◆ **Aim**:
Set out the lines of the records from the line with "Tap the Annually" up to and including the line with "Action: [x=1264, y=149]" as a numbered list, dropping any blank lines.

◆ **The records**:
++++++++++

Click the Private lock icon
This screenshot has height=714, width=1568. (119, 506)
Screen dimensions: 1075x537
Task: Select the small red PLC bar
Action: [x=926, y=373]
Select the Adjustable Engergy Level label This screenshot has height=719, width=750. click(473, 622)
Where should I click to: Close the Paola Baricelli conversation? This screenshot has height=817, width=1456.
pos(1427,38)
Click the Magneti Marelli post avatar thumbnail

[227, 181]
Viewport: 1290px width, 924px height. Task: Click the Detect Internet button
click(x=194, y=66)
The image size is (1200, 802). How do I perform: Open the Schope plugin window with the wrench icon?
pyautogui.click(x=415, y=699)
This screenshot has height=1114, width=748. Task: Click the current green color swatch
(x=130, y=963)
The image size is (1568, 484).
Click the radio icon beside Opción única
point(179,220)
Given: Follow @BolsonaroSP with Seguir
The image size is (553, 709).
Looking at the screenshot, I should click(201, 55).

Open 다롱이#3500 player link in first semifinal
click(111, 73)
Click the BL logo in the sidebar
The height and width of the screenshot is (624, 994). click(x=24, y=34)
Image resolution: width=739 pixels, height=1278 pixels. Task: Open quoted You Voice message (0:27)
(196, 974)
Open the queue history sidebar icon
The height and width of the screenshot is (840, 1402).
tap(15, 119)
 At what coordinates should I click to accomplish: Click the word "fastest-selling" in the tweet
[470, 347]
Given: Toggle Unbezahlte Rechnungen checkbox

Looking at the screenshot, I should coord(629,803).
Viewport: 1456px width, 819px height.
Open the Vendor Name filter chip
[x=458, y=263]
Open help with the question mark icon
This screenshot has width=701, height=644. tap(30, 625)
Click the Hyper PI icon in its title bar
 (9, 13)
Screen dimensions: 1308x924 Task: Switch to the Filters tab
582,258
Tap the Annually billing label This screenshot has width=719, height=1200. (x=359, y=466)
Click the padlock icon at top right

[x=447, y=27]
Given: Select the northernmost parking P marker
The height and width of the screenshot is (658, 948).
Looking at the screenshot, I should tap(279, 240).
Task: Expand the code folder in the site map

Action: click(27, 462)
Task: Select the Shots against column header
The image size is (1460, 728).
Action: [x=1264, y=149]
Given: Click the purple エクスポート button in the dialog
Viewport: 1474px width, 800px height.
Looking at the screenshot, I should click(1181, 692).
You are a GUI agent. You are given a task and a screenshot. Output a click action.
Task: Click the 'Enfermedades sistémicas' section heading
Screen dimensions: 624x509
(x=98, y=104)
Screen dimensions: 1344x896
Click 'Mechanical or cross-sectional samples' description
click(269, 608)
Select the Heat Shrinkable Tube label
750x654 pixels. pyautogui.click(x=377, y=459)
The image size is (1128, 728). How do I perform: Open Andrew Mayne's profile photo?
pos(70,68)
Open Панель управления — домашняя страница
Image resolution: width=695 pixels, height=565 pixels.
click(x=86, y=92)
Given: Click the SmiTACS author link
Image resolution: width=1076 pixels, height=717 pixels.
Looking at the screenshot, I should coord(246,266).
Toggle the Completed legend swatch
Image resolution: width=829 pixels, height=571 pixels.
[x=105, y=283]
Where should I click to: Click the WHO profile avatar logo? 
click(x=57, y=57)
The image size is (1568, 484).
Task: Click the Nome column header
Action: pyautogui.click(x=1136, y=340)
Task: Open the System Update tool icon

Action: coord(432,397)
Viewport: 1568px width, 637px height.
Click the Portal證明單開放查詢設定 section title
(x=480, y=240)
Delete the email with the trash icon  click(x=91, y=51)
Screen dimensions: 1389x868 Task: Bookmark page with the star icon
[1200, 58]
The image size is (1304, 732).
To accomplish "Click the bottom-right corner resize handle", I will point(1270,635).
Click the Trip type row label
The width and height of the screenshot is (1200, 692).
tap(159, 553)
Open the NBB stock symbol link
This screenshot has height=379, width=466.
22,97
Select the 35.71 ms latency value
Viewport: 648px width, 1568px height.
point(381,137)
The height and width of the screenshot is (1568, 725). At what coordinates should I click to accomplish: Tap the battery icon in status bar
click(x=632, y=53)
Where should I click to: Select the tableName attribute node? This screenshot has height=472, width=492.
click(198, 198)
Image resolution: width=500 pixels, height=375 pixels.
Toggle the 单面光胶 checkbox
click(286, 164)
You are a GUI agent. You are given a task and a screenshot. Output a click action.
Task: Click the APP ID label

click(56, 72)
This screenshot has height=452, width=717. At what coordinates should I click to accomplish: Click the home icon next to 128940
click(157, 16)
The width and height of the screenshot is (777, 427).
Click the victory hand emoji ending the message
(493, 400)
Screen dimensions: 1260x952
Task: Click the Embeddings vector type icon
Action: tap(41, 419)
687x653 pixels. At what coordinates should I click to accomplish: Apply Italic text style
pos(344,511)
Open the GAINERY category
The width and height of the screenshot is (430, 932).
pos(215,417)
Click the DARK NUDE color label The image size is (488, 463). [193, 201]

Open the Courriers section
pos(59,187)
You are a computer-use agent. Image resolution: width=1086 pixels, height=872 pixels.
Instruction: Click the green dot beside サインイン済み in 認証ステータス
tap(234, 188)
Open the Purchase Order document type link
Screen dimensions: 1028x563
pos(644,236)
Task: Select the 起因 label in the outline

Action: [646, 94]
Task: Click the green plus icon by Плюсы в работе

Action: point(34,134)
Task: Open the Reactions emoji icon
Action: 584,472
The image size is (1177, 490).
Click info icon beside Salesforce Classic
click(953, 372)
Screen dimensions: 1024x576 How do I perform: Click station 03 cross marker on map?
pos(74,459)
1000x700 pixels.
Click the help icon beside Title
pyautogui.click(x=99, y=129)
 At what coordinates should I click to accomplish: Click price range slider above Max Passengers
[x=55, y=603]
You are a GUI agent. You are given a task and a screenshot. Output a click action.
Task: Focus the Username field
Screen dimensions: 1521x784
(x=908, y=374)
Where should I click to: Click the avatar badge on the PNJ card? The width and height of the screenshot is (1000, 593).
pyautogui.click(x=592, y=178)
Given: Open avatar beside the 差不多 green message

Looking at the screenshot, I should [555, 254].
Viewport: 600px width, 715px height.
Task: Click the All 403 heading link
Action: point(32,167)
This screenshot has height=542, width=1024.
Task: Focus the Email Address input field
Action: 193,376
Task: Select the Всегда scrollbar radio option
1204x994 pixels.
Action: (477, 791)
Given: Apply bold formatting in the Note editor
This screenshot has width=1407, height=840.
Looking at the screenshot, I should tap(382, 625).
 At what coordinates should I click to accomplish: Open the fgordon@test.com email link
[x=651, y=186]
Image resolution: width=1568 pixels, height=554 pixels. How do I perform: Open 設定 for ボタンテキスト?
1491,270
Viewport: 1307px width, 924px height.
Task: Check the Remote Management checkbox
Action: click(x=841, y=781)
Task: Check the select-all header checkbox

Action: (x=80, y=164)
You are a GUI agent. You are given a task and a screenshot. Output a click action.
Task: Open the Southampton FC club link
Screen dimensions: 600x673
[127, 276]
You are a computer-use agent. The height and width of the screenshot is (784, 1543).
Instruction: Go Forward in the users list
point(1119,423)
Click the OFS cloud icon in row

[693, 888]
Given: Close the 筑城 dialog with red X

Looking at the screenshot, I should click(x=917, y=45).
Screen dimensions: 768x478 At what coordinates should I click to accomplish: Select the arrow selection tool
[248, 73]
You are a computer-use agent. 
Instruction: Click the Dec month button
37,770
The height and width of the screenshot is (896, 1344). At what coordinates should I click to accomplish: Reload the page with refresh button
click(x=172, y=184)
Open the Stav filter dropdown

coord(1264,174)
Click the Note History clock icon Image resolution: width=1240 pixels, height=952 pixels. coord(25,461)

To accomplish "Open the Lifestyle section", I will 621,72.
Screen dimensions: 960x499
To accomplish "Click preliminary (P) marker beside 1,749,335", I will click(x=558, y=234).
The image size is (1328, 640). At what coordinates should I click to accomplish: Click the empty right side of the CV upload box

++++++++++

◆ **Task solution**:
1. Tap the Annually billing label This screenshot has width=719, height=1200. (x=359, y=466)
2. Click the padlock icon at top right
3. [x=447, y=27]
4. Given: Select the northernmost parking P marker
5. The height and width of the screenshot is (658, 948).
6. Looking at the screenshot, I should tap(279, 240).
7. Task: Expand the code folder in the site map
8. Action: click(27, 462)
9. Task: Select the Shots against column header
10. The image size is (1460, 728).
11. Action: [x=1264, y=149]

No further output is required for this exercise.